— begin —

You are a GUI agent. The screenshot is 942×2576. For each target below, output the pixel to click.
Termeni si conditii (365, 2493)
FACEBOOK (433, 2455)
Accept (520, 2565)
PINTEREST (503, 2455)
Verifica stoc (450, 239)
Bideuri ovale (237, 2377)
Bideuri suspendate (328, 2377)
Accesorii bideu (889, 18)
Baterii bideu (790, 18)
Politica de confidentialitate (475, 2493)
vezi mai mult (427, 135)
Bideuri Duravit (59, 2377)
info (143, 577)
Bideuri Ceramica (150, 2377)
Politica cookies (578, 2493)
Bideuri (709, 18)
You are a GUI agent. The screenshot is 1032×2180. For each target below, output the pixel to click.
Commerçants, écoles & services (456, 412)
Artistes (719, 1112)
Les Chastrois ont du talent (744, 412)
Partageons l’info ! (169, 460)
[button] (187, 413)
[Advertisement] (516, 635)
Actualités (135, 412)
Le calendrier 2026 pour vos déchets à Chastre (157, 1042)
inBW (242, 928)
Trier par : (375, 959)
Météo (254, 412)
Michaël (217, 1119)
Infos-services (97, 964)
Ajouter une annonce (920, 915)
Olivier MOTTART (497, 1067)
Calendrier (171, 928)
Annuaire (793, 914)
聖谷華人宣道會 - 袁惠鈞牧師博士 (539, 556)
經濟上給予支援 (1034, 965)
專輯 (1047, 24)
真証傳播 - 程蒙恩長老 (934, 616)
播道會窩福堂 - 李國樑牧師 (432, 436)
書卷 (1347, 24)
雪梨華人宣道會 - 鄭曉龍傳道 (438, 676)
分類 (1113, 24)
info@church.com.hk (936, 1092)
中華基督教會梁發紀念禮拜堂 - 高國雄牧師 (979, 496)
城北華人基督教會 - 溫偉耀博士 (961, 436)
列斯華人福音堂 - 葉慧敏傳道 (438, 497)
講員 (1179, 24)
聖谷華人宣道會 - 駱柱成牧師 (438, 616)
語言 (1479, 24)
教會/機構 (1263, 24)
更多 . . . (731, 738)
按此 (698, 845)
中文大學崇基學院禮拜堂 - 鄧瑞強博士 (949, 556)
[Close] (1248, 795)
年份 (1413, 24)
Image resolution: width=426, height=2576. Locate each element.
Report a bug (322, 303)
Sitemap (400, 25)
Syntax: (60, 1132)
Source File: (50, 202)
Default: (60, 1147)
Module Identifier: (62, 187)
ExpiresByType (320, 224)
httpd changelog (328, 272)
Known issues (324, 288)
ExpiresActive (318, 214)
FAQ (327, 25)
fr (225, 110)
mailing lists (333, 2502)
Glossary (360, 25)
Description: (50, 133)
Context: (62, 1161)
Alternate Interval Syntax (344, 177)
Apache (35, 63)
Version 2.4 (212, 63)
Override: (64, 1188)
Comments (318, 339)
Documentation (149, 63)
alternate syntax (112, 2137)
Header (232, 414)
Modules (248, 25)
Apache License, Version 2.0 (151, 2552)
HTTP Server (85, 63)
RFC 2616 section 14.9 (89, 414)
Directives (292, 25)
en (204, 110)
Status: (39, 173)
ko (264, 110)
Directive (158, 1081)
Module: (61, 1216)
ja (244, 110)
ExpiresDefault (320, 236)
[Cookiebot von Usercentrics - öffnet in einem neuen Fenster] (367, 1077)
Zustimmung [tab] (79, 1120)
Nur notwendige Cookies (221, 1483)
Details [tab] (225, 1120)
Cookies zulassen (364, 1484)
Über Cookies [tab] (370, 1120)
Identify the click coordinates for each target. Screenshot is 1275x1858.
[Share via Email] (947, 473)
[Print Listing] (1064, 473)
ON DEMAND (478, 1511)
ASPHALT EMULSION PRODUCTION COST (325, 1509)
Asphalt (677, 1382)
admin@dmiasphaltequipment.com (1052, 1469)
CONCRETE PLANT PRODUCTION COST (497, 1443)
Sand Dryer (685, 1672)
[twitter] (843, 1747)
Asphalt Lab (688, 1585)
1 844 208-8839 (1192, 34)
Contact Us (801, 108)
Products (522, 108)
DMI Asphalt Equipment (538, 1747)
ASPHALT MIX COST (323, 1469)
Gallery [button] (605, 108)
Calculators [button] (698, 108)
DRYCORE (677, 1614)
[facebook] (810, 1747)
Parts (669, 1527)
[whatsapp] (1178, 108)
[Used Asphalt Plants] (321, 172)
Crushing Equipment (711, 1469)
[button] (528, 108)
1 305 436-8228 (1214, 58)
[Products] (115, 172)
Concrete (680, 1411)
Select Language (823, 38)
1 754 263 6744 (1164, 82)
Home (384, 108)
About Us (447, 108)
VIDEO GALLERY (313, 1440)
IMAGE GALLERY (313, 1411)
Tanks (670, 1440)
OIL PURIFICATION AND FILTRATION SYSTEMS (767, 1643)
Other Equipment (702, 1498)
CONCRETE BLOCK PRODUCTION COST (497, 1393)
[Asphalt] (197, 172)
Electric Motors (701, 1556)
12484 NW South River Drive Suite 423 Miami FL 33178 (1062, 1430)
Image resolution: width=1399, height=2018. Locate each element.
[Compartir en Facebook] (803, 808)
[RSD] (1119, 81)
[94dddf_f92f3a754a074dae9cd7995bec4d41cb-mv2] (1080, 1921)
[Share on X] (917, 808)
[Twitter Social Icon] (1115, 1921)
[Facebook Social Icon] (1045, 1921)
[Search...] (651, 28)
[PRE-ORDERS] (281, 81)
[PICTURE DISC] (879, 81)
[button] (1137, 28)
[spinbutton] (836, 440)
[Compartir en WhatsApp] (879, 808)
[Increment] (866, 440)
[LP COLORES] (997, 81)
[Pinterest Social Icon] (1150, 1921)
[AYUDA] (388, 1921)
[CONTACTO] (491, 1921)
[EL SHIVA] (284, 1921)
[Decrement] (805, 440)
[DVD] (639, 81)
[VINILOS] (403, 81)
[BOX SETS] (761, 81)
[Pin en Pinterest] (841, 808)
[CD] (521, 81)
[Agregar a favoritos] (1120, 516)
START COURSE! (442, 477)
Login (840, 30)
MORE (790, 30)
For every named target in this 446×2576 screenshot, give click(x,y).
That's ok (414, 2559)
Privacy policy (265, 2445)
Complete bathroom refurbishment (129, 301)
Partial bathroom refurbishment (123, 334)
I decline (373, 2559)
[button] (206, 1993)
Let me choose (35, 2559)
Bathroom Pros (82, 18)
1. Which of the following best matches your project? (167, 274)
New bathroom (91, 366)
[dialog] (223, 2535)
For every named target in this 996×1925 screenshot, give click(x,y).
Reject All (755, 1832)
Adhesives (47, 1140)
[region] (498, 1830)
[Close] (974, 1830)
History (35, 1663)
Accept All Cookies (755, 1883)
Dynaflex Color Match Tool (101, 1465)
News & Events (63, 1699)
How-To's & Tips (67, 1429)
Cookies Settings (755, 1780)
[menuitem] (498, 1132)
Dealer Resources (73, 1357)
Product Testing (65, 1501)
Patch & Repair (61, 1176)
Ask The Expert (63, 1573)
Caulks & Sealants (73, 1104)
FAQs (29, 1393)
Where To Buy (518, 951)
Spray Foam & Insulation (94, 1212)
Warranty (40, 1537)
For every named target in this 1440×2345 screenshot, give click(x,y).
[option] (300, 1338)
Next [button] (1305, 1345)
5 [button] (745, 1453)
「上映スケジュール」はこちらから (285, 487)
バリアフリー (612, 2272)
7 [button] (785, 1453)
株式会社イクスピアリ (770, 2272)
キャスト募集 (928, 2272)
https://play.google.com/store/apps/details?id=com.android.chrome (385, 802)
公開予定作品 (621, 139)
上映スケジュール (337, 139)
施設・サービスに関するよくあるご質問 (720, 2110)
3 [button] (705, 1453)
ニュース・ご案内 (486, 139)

— end —

## [What the task asks]
Reproduce the part of the data that opens with the line containing "[Compartir en WhatsApp] (879, 808)" and closes with the line containing "Product Testing (65, 1501)", switching "refurbishment" to "renovation" and leaving all else unchanged.

## [The completed task]
[Compartir en WhatsApp] (879, 808)
[Increment] (866, 440)
[LP COLORES] (997, 81)
[Pinterest Social Icon] (1150, 1921)
[AYUDA] (388, 1921)
[CONTACTO] (491, 1921)
[EL SHIVA] (284, 1921)
[Decrement] (805, 440)
[DVD] (639, 81)
[VINILOS] (403, 81)
[BOX SETS] (761, 81)
[Pin en Pinterest] (841, 808)
[CD] (521, 81)
[Agregar a favoritos] (1120, 516)
START COURSE! (442, 477)
Login (840, 30)
MORE (790, 30)
For every named target in this 446×2576 screenshot, give click(x,y).
That's ok (414, 2559)
Privacy policy (265, 2445)
Complete bathroom renovation (129, 301)
Partial bathroom renovation (123, 334)
I decline (373, 2559)
[button] (206, 1993)
Let me choose (35, 2559)
Bathroom Pros (82, 18)
1. Which of the following best matches your project? (167, 274)
New bathroom (91, 366)
[dialog] (223, 2535)
For every named target in this 996×1925 screenshot, give click(x,y).
Reject All (755, 1832)
Adhesives (47, 1140)
[region] (498, 1830)
[Close] (974, 1830)
History (35, 1663)
Accept All Cookies (755, 1883)
Dynaflex Color Match Tool (101, 1465)
News & Events (63, 1699)
How-To's & Tips (67, 1429)
Cookies Settings (755, 1780)
[menuitem] (498, 1132)
Dealer Resources (73, 1357)
Product Testing (65, 1501)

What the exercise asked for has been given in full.